■ Records drawn from a dataset ■
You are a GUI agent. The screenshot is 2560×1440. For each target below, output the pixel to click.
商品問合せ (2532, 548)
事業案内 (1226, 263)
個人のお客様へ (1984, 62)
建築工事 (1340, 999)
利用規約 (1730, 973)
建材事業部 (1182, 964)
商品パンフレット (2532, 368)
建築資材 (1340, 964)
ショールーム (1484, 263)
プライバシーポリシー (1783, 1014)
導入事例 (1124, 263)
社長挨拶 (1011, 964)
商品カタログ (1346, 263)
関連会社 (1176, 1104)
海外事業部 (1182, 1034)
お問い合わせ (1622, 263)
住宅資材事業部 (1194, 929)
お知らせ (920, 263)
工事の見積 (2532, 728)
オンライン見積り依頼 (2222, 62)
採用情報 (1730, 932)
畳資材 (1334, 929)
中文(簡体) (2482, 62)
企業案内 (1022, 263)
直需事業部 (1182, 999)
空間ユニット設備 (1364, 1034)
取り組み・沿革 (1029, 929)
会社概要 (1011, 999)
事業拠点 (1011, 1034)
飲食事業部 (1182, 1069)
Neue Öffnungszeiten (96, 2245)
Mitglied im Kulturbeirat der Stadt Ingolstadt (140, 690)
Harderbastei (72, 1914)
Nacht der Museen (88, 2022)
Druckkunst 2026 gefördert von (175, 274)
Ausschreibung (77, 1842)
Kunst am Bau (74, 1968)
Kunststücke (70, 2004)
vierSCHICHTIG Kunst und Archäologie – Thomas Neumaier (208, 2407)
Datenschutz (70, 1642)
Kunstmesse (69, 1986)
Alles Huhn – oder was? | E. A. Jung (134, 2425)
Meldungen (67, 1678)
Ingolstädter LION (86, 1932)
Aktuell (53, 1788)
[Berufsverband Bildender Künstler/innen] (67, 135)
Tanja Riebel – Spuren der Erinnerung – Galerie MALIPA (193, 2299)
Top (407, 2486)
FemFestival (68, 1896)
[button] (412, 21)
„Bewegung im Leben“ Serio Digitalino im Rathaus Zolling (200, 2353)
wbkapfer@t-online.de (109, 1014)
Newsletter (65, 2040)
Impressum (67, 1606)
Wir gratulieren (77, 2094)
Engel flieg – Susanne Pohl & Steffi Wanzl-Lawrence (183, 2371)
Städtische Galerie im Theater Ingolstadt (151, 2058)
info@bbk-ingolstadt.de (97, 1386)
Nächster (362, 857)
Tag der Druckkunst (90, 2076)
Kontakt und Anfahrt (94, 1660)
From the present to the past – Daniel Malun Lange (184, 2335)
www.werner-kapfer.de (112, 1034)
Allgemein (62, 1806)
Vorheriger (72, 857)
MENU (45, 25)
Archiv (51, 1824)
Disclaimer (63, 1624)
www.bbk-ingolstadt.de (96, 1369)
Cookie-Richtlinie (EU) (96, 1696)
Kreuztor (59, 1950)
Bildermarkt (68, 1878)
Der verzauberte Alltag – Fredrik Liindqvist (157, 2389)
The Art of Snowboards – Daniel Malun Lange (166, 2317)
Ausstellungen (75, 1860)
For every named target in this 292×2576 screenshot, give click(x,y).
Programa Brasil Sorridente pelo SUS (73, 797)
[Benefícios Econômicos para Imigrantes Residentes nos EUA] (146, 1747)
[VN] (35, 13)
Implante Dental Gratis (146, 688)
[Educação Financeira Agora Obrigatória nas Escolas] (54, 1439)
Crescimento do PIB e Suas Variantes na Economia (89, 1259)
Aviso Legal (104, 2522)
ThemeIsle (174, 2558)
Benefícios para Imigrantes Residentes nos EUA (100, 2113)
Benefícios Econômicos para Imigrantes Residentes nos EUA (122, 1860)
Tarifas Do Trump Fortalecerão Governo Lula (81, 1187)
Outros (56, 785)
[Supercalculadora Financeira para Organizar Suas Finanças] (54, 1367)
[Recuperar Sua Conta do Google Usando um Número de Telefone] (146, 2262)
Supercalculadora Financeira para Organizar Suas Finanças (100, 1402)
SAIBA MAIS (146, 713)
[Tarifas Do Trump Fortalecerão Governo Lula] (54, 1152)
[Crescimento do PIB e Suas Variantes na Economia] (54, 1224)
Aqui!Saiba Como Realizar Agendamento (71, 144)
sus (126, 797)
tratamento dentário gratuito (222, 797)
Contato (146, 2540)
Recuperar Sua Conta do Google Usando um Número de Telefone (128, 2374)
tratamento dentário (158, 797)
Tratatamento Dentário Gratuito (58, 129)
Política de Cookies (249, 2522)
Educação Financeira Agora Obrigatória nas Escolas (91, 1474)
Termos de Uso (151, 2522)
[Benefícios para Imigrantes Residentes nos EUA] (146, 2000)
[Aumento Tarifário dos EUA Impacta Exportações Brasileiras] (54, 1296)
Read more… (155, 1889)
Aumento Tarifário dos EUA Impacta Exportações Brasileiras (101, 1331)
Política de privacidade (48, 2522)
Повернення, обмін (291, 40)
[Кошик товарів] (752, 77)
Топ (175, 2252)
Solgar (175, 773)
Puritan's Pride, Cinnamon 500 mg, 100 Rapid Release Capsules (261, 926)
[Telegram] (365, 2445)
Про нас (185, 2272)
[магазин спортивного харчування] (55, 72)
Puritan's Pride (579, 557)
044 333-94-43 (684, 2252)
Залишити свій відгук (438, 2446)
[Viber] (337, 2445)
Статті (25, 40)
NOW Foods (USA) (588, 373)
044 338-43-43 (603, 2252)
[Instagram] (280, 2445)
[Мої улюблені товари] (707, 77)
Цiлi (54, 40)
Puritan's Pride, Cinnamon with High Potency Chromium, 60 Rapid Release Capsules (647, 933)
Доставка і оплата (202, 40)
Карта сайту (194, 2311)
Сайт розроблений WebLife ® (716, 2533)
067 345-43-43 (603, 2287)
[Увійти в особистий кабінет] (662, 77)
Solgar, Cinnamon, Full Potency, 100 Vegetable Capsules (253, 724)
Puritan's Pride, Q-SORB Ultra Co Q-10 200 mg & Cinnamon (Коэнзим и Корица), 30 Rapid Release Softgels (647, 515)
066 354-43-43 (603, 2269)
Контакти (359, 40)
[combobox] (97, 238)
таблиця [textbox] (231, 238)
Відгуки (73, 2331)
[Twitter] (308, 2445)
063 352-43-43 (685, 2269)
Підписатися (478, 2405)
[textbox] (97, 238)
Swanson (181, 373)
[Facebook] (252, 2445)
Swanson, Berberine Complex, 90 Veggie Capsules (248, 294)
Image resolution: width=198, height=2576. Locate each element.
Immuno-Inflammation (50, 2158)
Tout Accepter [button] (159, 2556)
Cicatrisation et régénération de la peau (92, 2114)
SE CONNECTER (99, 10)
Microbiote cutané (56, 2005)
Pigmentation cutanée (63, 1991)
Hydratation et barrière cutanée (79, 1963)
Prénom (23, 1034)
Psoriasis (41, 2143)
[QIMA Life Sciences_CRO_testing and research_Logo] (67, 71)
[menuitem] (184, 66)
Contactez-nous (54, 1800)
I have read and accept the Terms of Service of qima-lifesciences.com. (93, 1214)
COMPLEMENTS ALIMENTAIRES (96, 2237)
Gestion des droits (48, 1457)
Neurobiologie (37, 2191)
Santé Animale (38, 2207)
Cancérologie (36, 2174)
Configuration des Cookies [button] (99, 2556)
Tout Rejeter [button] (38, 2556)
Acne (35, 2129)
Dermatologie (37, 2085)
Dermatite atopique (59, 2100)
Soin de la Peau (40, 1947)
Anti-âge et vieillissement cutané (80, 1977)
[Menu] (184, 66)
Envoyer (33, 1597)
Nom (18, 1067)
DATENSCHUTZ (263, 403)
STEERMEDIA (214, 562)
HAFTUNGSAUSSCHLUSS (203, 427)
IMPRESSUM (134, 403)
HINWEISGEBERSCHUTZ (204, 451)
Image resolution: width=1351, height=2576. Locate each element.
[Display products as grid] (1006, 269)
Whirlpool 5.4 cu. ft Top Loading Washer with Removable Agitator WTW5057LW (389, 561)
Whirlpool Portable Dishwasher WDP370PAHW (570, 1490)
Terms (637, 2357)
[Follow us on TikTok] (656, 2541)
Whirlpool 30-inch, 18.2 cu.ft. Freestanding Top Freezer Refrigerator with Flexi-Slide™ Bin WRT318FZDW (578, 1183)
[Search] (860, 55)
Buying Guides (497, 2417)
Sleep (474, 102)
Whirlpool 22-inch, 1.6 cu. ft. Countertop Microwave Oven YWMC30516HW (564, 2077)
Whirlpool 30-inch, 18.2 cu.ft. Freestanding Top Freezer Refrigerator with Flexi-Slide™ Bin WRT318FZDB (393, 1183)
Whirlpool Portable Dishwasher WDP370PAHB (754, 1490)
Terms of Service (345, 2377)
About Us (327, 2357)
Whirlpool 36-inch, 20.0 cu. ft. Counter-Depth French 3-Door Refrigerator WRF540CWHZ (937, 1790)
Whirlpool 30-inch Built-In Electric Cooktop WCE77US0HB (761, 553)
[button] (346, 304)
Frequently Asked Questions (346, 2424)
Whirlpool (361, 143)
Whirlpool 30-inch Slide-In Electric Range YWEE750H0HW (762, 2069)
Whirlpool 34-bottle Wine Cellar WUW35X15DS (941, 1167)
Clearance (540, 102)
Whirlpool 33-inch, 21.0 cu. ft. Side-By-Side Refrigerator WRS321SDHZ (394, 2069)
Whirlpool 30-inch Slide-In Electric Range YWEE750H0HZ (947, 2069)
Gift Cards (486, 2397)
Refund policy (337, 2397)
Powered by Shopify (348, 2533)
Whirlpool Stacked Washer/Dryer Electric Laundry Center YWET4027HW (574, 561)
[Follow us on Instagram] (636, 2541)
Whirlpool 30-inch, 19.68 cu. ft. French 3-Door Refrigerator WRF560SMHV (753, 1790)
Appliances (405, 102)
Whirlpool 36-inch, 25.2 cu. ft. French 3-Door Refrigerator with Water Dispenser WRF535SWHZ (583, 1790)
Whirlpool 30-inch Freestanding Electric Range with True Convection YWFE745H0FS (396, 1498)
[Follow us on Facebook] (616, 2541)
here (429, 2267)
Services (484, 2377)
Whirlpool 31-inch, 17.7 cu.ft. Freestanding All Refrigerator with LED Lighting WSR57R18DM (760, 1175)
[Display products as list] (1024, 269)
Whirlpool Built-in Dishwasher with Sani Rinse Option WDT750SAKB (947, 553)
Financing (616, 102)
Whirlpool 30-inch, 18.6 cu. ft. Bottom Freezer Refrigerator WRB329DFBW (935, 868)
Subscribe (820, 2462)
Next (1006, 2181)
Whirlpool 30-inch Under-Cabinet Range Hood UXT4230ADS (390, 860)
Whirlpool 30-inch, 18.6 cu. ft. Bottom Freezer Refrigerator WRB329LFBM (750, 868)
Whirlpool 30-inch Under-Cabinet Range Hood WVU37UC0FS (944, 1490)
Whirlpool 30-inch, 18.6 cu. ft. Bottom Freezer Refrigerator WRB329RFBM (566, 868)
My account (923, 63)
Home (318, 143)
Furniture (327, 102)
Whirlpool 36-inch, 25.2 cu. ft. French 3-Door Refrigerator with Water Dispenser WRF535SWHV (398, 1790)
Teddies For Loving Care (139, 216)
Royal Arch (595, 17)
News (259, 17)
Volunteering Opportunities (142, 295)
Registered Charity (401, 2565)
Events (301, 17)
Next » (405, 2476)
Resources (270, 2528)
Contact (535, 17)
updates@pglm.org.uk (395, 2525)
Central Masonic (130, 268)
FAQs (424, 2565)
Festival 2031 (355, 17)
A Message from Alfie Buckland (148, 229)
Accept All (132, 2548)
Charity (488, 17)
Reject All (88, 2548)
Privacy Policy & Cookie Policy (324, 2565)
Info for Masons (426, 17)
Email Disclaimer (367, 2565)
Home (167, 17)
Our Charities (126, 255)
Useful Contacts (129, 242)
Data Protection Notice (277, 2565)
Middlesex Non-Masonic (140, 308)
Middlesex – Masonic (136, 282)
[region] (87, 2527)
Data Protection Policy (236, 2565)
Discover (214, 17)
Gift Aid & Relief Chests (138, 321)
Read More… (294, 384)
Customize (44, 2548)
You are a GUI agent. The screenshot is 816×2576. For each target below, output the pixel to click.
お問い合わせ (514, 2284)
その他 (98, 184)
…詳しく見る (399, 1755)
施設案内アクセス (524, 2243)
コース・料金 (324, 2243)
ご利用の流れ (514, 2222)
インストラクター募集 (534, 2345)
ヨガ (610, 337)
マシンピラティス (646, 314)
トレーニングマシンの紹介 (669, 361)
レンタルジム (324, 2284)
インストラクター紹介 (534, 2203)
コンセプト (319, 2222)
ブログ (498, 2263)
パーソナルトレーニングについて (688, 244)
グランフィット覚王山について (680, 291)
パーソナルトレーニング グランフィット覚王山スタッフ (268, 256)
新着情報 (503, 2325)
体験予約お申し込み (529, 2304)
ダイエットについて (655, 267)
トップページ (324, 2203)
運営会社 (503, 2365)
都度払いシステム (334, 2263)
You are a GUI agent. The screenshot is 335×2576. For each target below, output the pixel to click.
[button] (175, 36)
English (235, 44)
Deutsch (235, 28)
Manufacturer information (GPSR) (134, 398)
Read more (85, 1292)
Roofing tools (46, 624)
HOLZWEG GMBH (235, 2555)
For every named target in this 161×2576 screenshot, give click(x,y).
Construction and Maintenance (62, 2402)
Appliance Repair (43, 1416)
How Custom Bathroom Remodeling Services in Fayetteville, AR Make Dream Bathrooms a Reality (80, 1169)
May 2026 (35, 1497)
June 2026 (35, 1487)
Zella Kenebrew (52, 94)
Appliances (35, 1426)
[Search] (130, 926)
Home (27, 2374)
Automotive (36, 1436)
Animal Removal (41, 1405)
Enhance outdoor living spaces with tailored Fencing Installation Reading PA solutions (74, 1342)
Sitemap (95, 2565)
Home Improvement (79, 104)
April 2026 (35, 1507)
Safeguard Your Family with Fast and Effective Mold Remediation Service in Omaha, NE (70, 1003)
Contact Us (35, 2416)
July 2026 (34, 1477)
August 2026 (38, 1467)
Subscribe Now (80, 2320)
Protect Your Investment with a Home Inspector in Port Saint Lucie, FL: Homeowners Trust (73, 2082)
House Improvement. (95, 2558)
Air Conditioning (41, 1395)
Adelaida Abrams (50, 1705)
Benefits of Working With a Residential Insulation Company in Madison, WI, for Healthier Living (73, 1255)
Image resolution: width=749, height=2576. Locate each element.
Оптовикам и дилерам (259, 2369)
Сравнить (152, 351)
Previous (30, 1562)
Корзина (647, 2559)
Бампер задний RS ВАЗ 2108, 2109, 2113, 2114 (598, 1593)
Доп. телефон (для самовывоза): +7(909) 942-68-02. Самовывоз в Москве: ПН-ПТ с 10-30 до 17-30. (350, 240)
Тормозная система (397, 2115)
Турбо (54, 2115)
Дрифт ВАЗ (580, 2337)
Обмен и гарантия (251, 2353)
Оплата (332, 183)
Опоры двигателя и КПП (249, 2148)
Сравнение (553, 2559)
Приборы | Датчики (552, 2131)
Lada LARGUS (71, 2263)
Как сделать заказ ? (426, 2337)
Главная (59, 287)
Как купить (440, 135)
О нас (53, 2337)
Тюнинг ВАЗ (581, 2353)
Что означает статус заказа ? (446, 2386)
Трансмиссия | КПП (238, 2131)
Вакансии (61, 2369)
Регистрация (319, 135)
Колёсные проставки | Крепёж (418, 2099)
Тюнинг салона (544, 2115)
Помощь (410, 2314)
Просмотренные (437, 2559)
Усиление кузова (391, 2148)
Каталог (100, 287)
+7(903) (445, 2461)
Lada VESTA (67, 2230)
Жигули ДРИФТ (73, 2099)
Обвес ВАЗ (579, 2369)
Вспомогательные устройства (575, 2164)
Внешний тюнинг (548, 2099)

■ EXERCISE ■
Wherever a line in the records above includes "Cinnamon", count it, then give the total and nothing besides.

■ SOLUTION ■
4